**Short task**:
Can you quote the items verbatim, starting at the line that contains "At what coordinates" and ending at the end of the items, both ends included, with the pictures left out?

------ Material provided

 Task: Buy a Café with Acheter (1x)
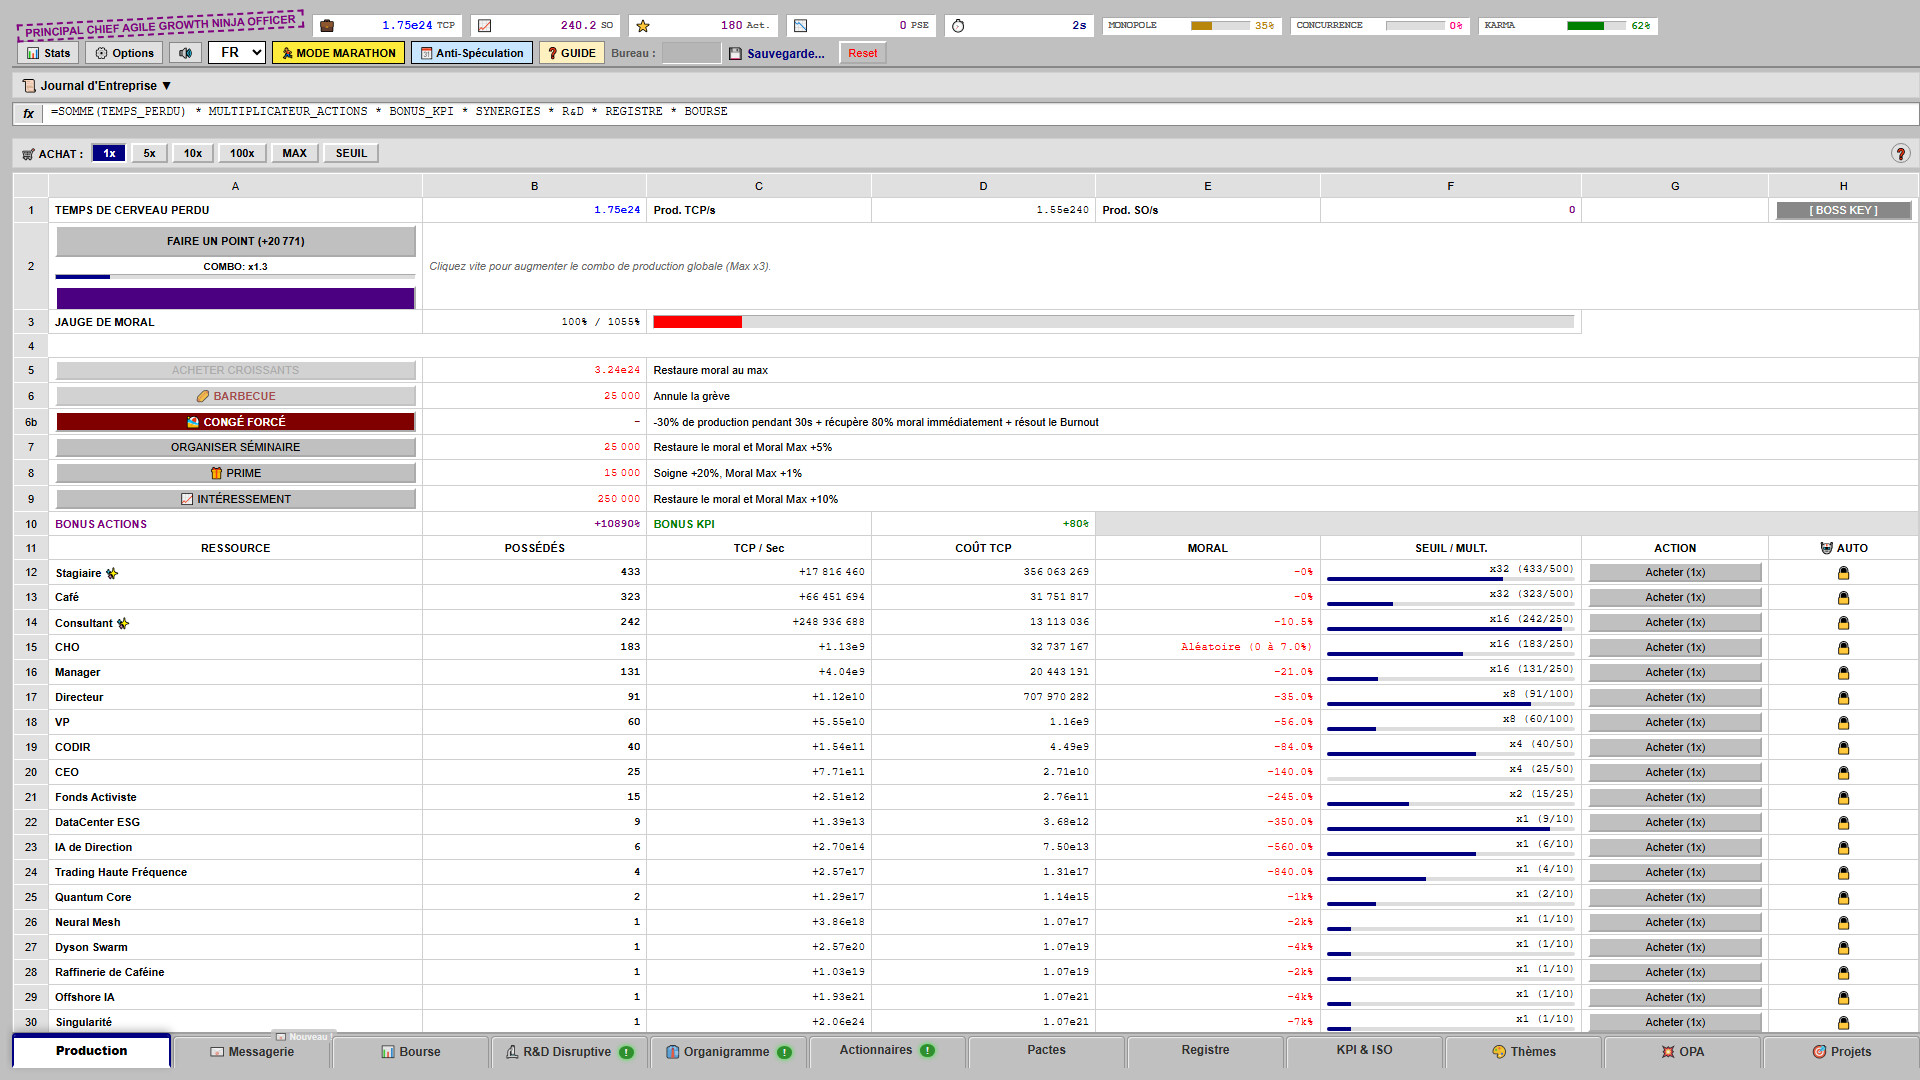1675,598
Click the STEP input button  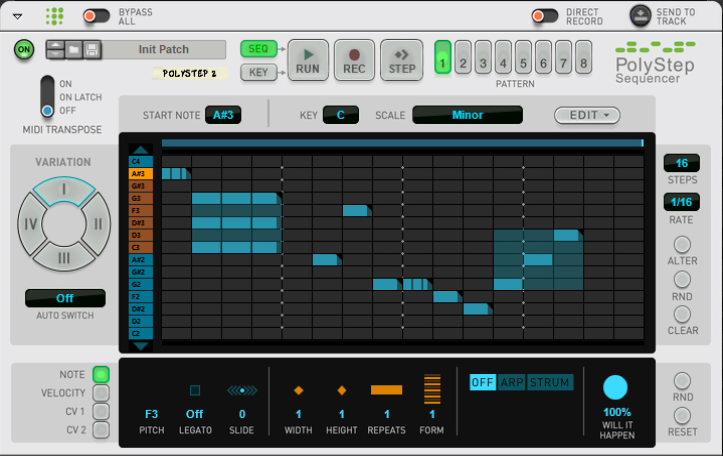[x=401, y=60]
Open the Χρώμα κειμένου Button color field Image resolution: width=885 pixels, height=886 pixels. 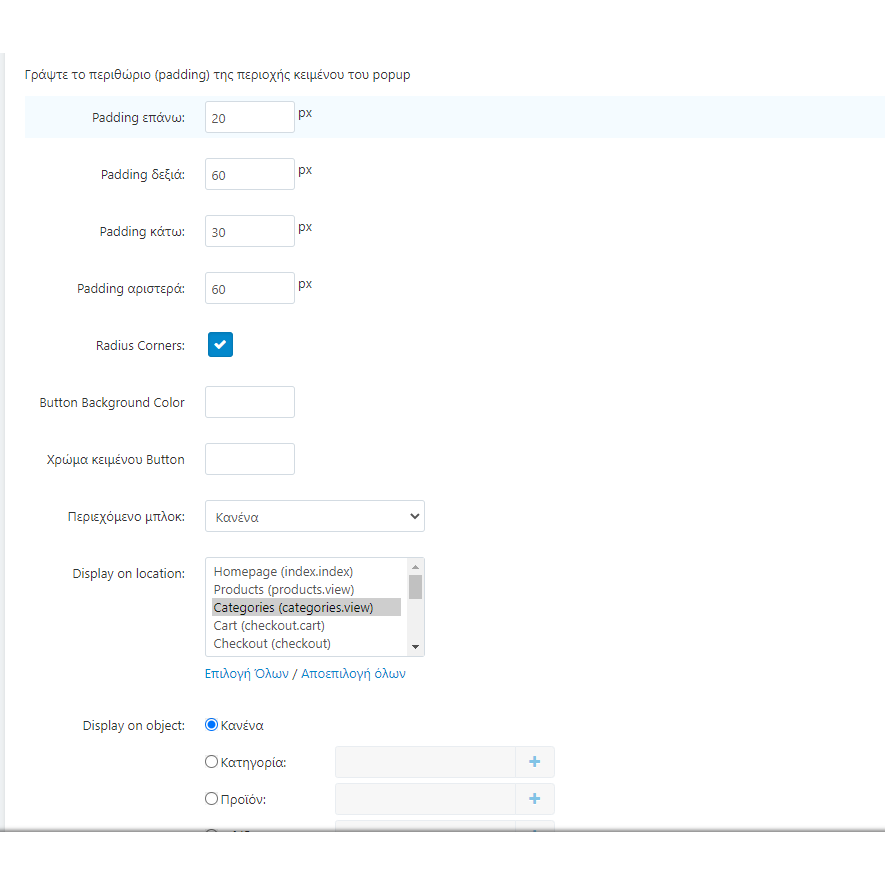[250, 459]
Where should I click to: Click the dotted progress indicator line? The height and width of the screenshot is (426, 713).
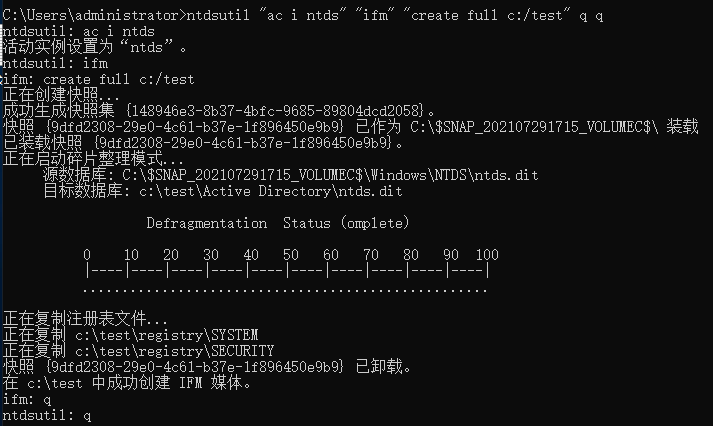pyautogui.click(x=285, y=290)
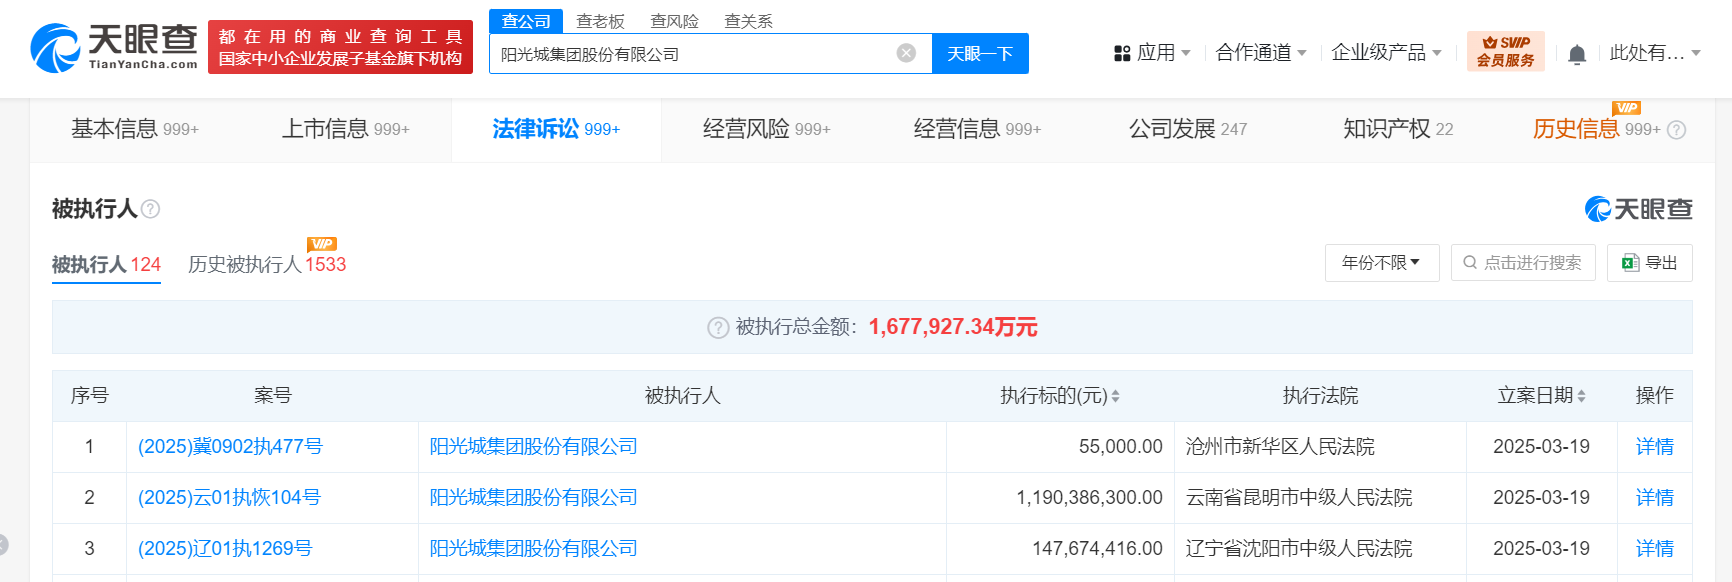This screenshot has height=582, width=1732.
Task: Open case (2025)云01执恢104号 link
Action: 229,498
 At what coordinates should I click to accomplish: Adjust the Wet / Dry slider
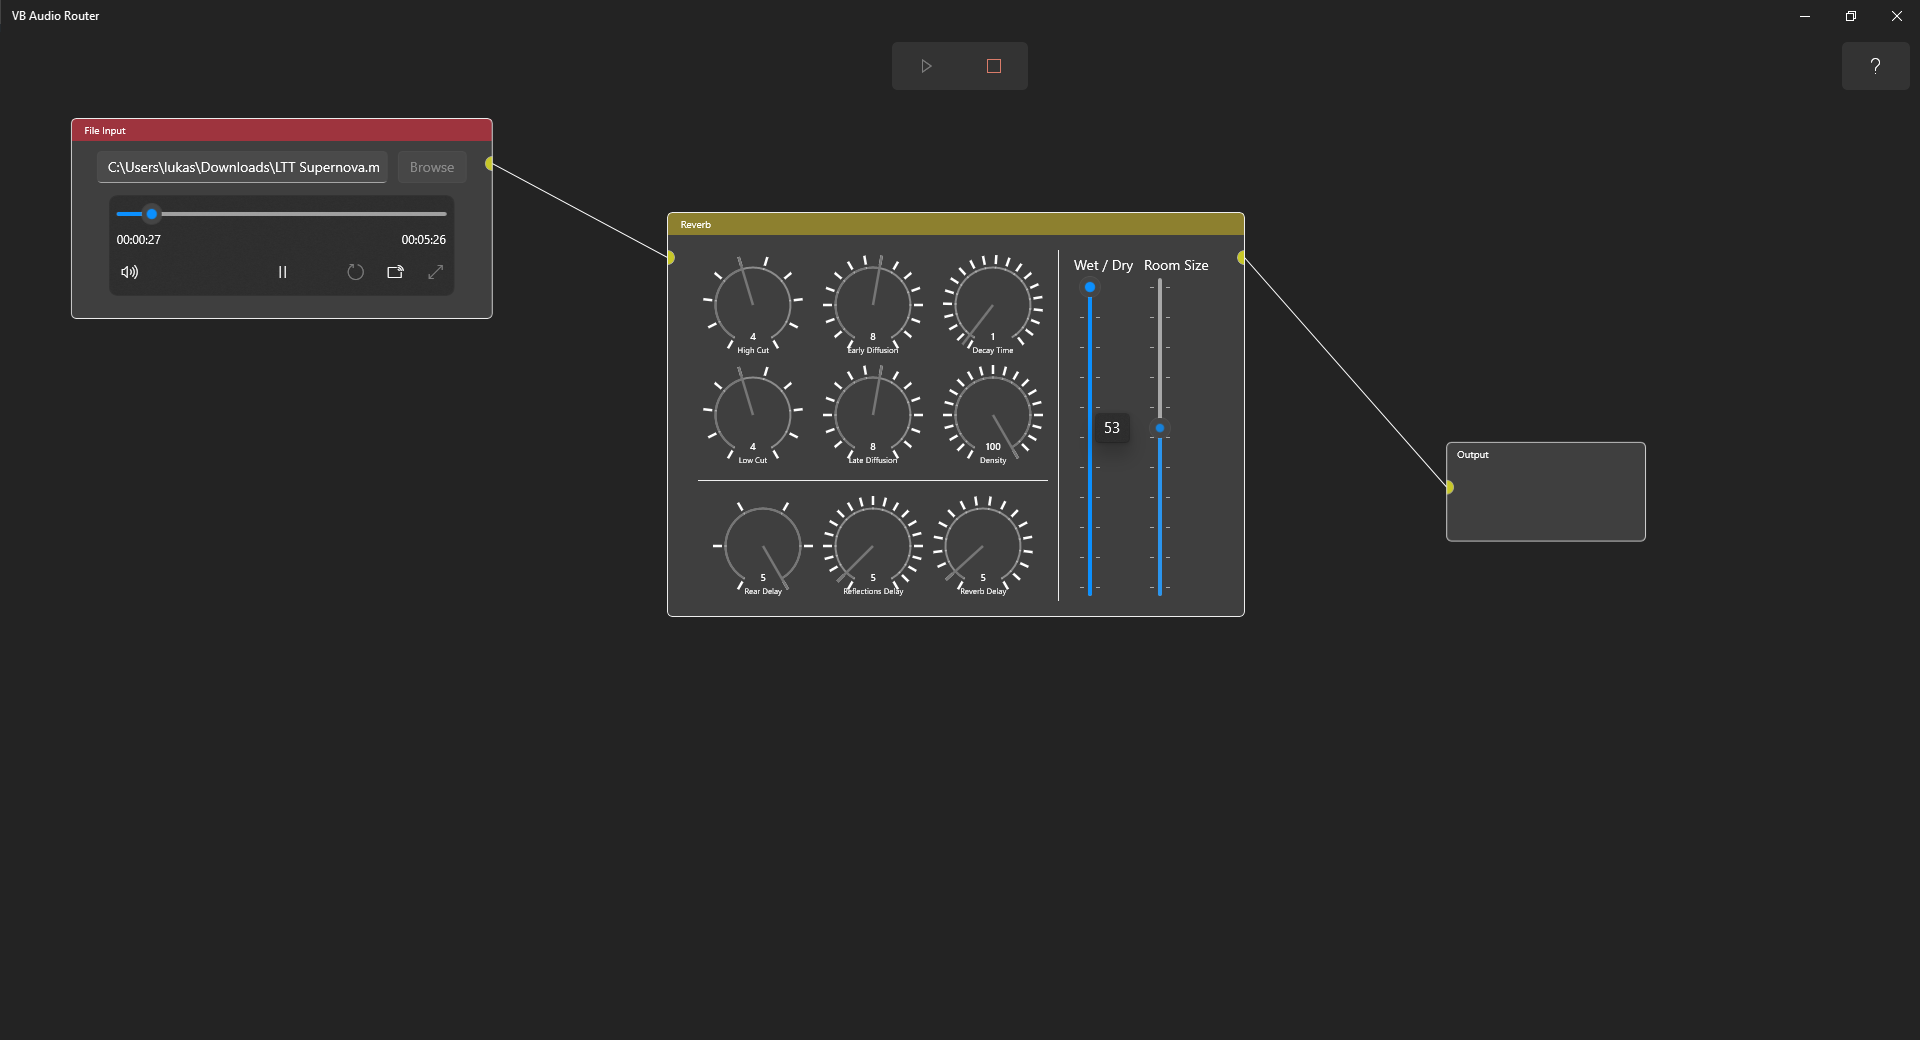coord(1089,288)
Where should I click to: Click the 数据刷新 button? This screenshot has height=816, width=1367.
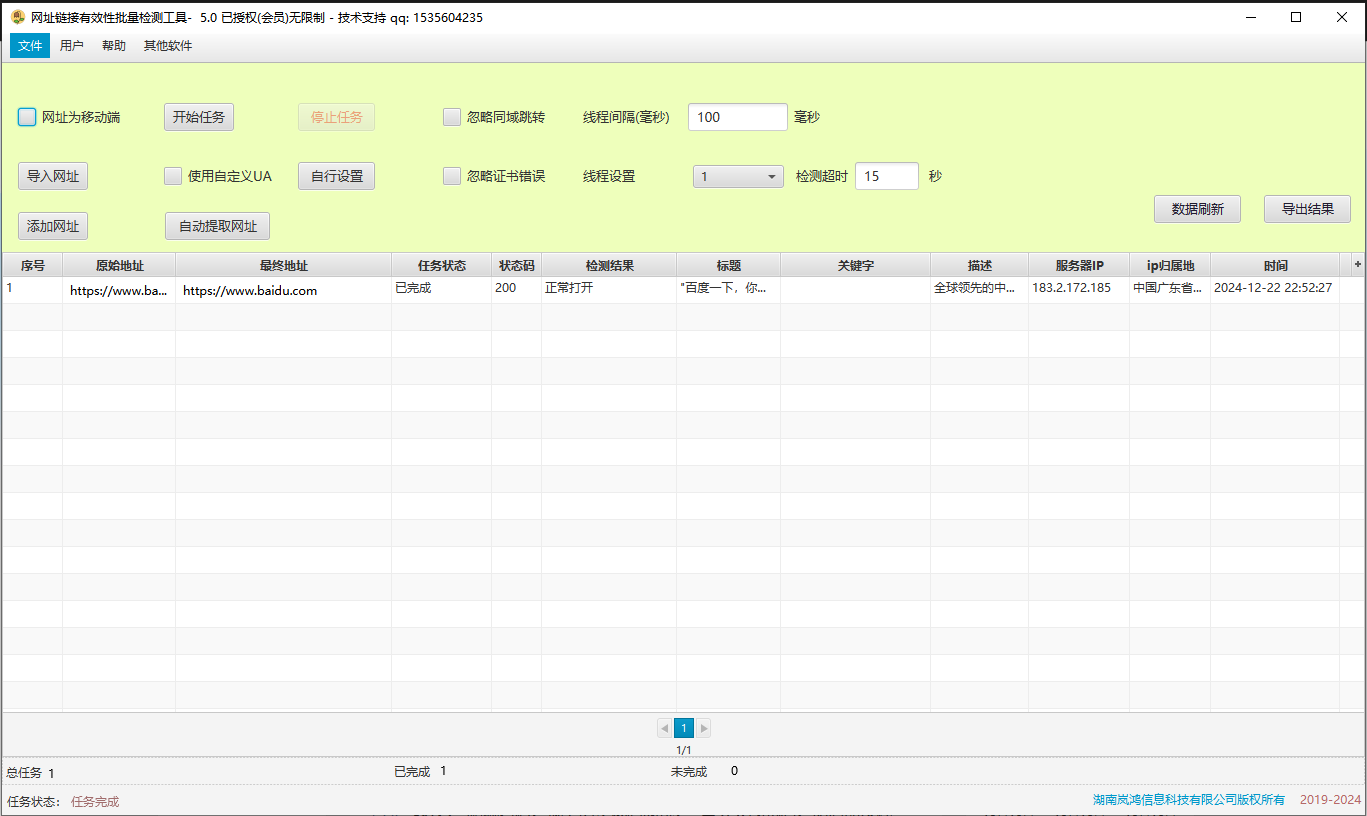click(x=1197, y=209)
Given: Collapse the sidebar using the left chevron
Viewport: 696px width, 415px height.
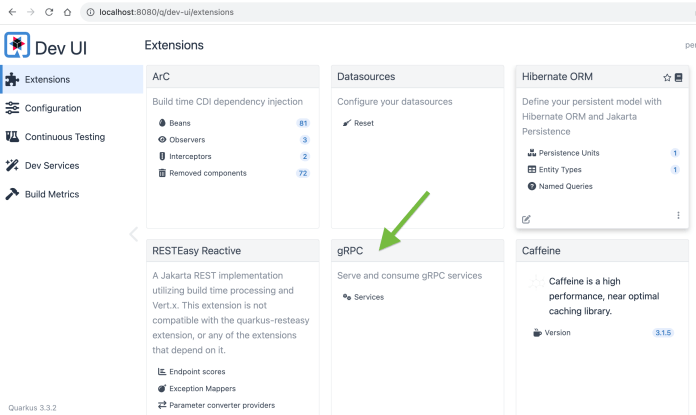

------------

**Exercise output**:
 At what coordinates should I click to accomplish: Adjust the Wet / Dry slider
coord(1089,288)
Where should I click to: Click the 数据刷新 button? This screenshot has height=816, width=1367.
click(x=1197, y=209)
Given: Collapse the sidebar using the left chevron
Viewport: 696px width, 415px height.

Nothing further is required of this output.